I wish I had thought to take a picture of the grain before mixing.
Now, I’m not going to give a recipe, because you can find one by googling it and it will be a lot more precise than what I do. I just have an outline in my head and proceed accordingly.
This is the starter,
which is an equal (more or less) amount of water and flour (2 cups each) and about a 1/4 teaspoon of instant yeast. For the soaker, I mixed about 2 cups of King Arthur White Whole Wheat flour with enough cold water to make a loose mixture, and left that to… soak. Then I washed bottles…
To make the dough the next day, I mixed the starter (minus about a 1/2 cup which I used to make more starter), the soaker, the spent grain (about 3 cups plus liquid), warm water, another 1/4 teaspoon of yeast, a small dab of mashed potatoes I had lying around, about 2 tablespoons butter, about 1/4 cup honey, 1 1/2 tablespoons salt, and enough unbleached white flour to make a loose, wet, not stiff, slack, sticky, and any other adjective you can find to prevent yourself from adding too much flour, dough.
Since this made a large amount of dough, I divided it into two batches and mixed each up in my Kitchenaid mixer. Here it is in my handy rising pan in the two lumps, doing the autolyse, a step I highly recommend, although these days I add the salt along with everything else and it doesn’t seem to make too much difference. But resting the dough after mixing is crucial.
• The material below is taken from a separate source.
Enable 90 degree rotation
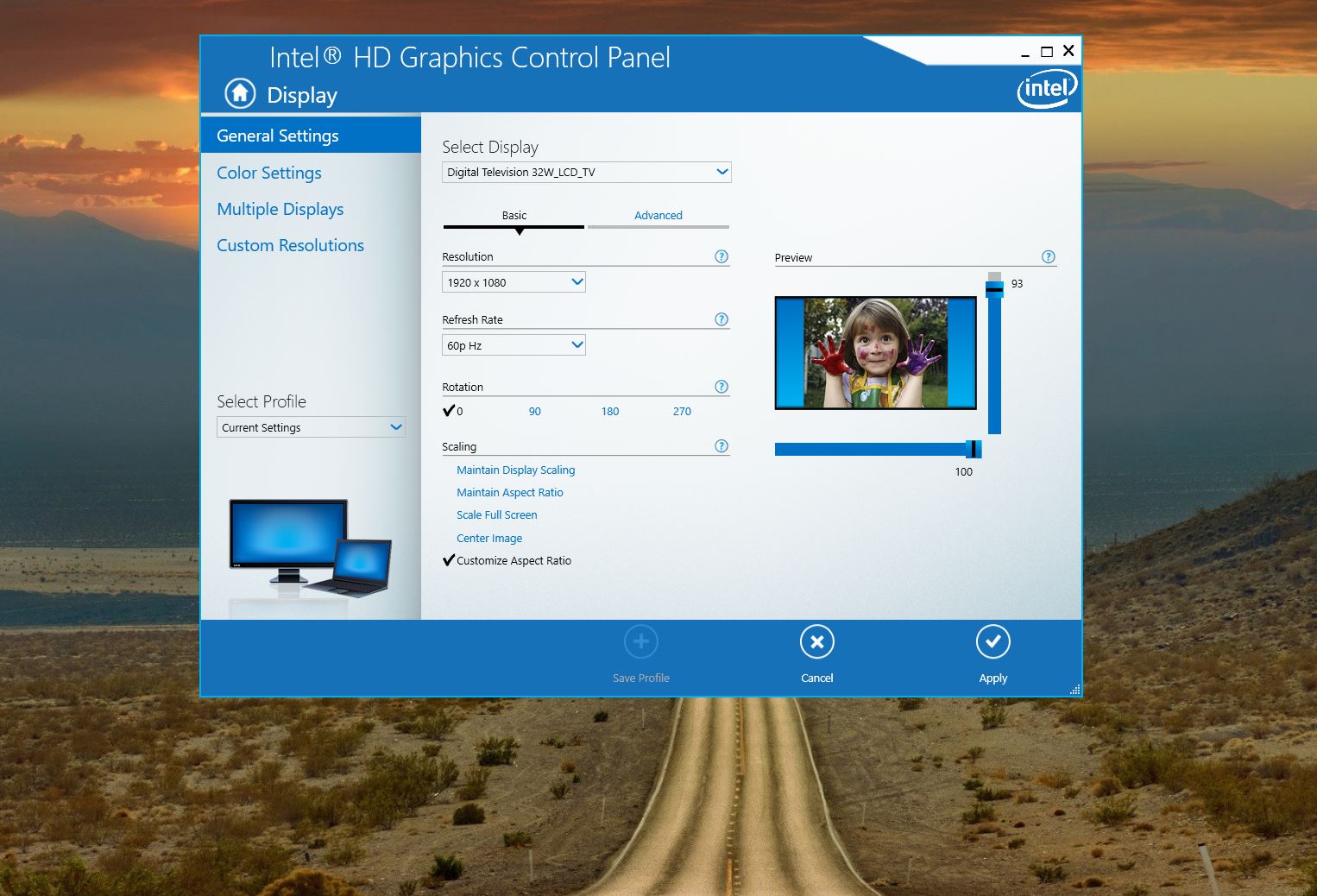 (x=535, y=411)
After the final integration (a short gentle knead) in the rising pan:
I put it over in this warm corner to get started fermenting. (The difference between rising and fermenting is explained in that book. It’s all very chemical.) In the bowl is a bit of the poolish getting going with some more flour and water, for the next bread-baking adventure.
After a few hours I gently folded the dough and put it in the fridge until the next day, then let it rise in this spot (the dough will simply never warm up in my kitchen in February unless I do this).
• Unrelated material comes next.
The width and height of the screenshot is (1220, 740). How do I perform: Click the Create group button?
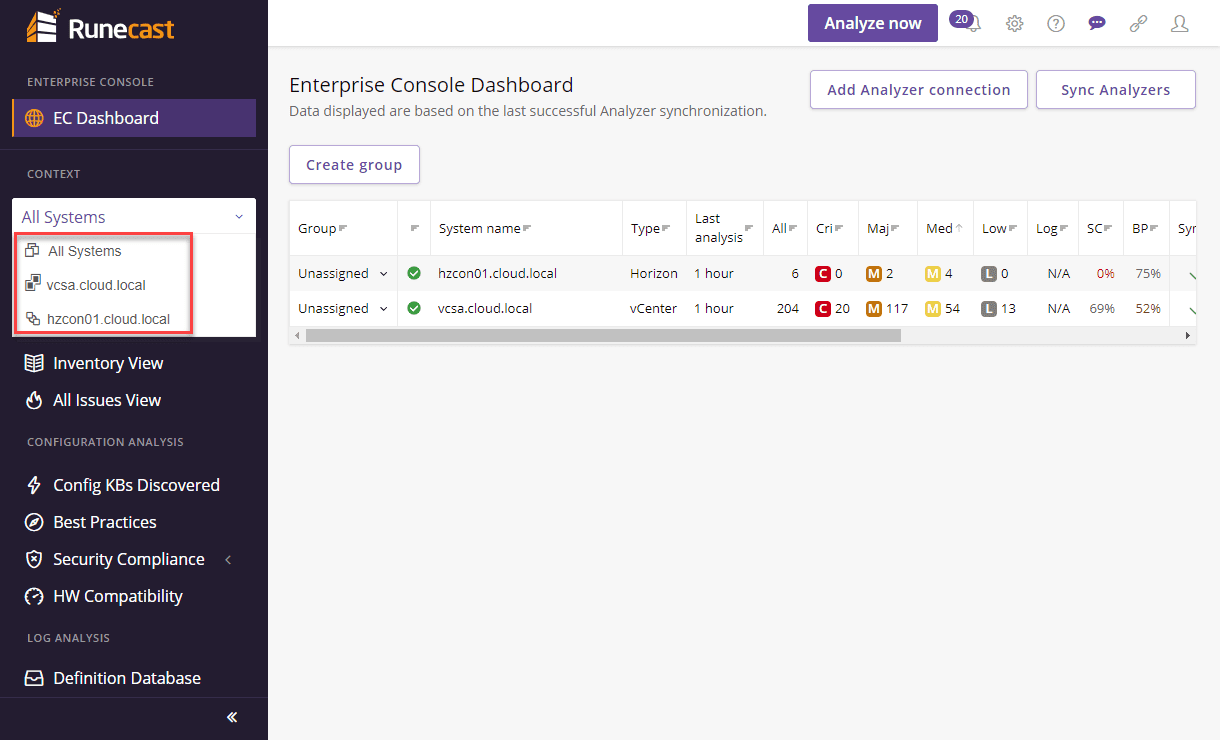tap(354, 165)
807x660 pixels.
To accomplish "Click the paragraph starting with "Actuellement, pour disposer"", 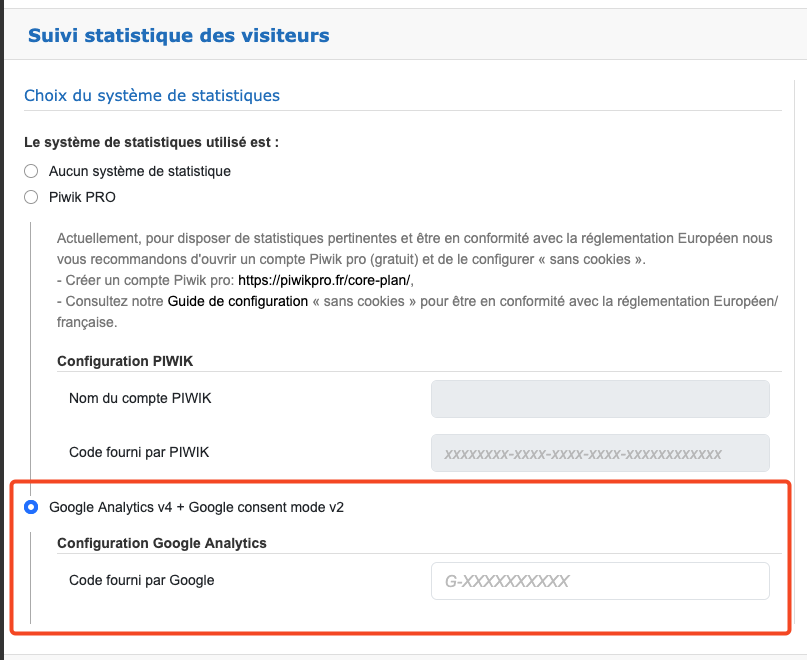I will pyautogui.click(x=400, y=249).
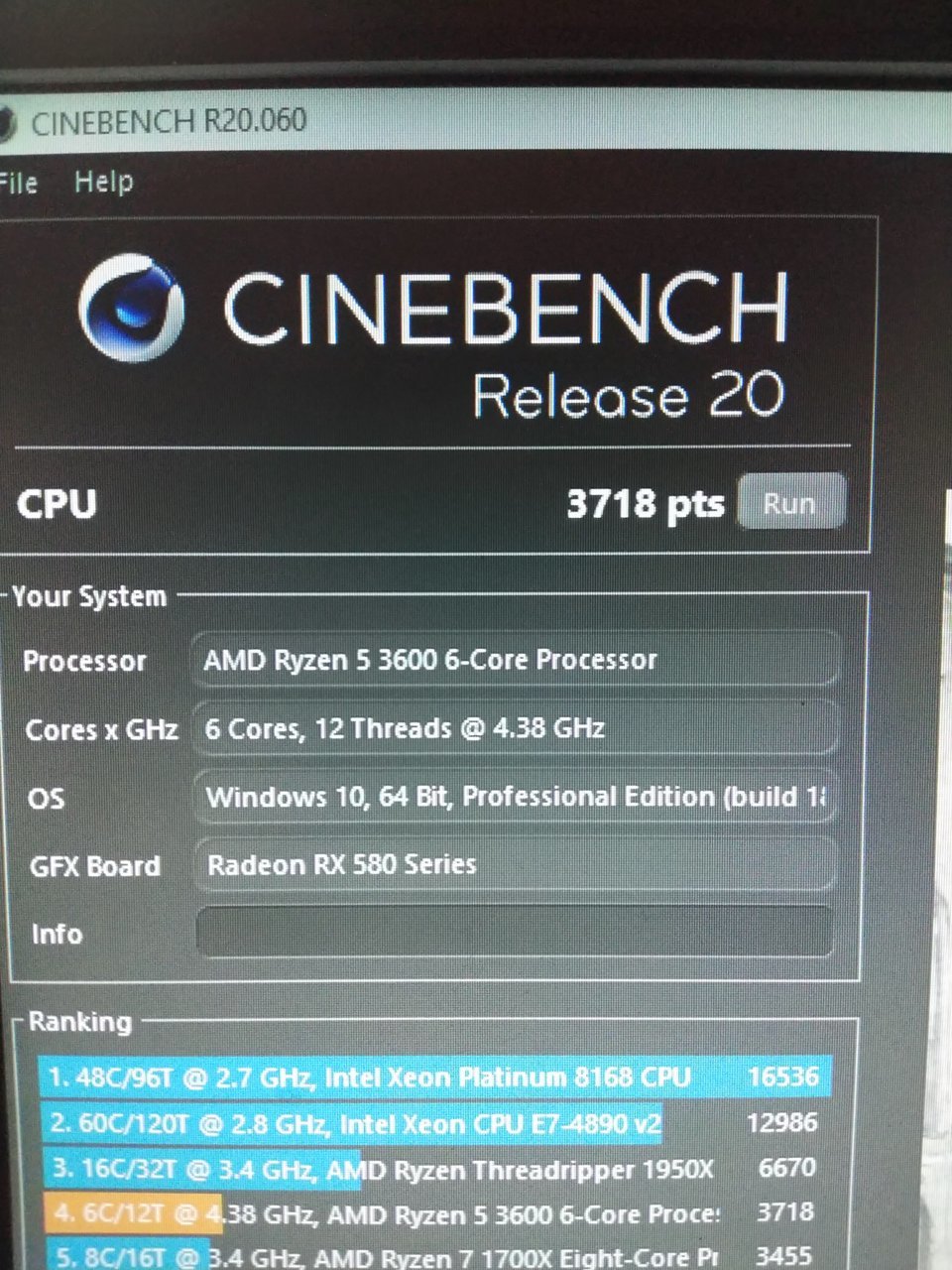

Here it is partially risen.
I am particularly happy to see this gluten development:
Now it’s fully risen and ready to be shaped into loaves:
Since I find it annoying to always scoop into my big, somewhat inaccessible flour bin for every little quarter cup I might need to make a roux or flour a board, I keep a jar handy for just that “intermediate” purpose. It gets grubby but I can close the cover tightly and wash it off before putting it away on the shelf.
Since this bread is quite hefty, I made 5 small loaves and one larger one. They sat on my floured butcher block and quietly rose as I heated the oven and otherwise puttered about.
I transferred them onto a preheated corn-mealed sheet (except for the big one, which I baked in a preheated floured pyrex dish) and scooted them into the 400* convection oven (this one was my first, test, one):
They baked at this temp for about 15 minutes for the small loaves. The larger one was 30 plus an additional 15 at 350*.
The bread is tasty and moist, with a good crust. It tastes a little like beer :)
It freezes perfectly and makes a great meatloaf sandwich!